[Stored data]

%%

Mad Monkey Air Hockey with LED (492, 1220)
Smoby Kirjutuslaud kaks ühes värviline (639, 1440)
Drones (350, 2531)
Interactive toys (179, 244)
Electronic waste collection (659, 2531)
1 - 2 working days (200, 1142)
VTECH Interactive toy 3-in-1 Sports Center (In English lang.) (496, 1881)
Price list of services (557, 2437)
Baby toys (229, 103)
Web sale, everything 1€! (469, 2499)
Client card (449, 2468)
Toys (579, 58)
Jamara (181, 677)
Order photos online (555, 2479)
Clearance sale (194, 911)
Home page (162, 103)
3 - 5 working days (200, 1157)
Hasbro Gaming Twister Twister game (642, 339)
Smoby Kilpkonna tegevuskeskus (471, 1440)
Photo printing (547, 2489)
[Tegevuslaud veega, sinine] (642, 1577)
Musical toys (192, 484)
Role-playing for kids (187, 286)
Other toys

%%

--- INSTRUCTIONS FOR THE TASK ---
What lines in the data above contain the word "Smoby"? Copy them all.

--- OUTPUT OF THE TASK ---
Smoby Kirjutuslaud kaks ühes värviline (639, 1440)
Smoby Kilpkonna tegevuskeskus (471, 1440)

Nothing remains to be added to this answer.